If you agree that on some level complex systems go hand-in-hand with complex problems (or complex problem domains), then perhaps it makes sense to tap into the research and development community to see what they are up to. From your description, you may be specifically interested in the Visual Analytics community.
From a recent call-for-papers for the IEEE VAST Conference, Visual Analytics is defined as:
Visual Analytics is the science of analytical reasoning supported by
highly interactive visual interfaces. People use visual analytics
tools and techniques in all aspects of science, engineering, business,
and government to synthesize information into knowledge; derive
insight from massive, dynamic, and often conflicting data; detect the
expected and discover the unexpected; provide timely, defensible, and
understandable assessments; and communicate assessments effectively
for action. The issues stimulating this body of research provide a
grand challenge in science: turning information overload into the
opportunity of the decade. Visual analytics requires interdisciplinary
science, going beyond traditional scientific and information
visualization to include statistics, mathematics, knowledge
representation, management and discovery technologies, cognitive and
perceptual sciences, decision sciences, and more.
As a starting point, look at the annual VAST conference competition to see the scale/complexity of the problems that are currently "interesting" to the research community. Maybe even consider attending one of the conferences, and interacting with some of the sponsoring companies (maybe pick up trial versions of software etc).
I think half the battle is figuring out who is actually developing software solutions in these often highly niche product areas. Conferences (IEEE VisWeek as one example) and user groups can help to bridge that gap. Blogs will mainly try to condense information, which may not always be what you want.

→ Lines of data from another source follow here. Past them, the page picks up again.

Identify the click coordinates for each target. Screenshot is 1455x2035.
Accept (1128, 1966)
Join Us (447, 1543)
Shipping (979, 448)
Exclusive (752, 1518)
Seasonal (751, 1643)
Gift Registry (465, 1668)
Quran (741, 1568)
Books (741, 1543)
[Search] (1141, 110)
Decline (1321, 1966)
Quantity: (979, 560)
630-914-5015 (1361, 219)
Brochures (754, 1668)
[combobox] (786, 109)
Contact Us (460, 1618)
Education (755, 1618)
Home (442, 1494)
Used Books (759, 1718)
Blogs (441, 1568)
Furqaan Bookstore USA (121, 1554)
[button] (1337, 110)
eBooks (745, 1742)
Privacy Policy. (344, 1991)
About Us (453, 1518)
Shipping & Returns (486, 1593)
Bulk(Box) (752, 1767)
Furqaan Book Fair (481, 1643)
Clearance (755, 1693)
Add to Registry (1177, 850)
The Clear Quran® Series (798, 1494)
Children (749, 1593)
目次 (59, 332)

Lastly, if you want a completely different point of view, a book was published recently (August 2012) that focuses on the interaction techniques and interfaces used in science fiction films. It is titled "Make It So: Interaction Design Lessons from Science Fiction". I haven't personally read the book, so I can't comment on its contents, but here is a short description from the publisher's site:
Many designers enjoy the interfaces seen in science fiction films and
television shows. Freed from the rigorous constraints of designing for
real users, sci-fi production designers develop blue-sky interfaces
that are inspiring, humorous, and even instructive. By carefully
studying these “outsider” user interfaces, designers can derive
lessons that make their real-world designs more cutting edge and
So, my suggestion is to keep up with the latest complex problems, and see how people try to solve them, instead of trying to sift through hundreds of applications and blogs and distill some UI/UX trend. I would wager that every truly complex problem requires a unique solution.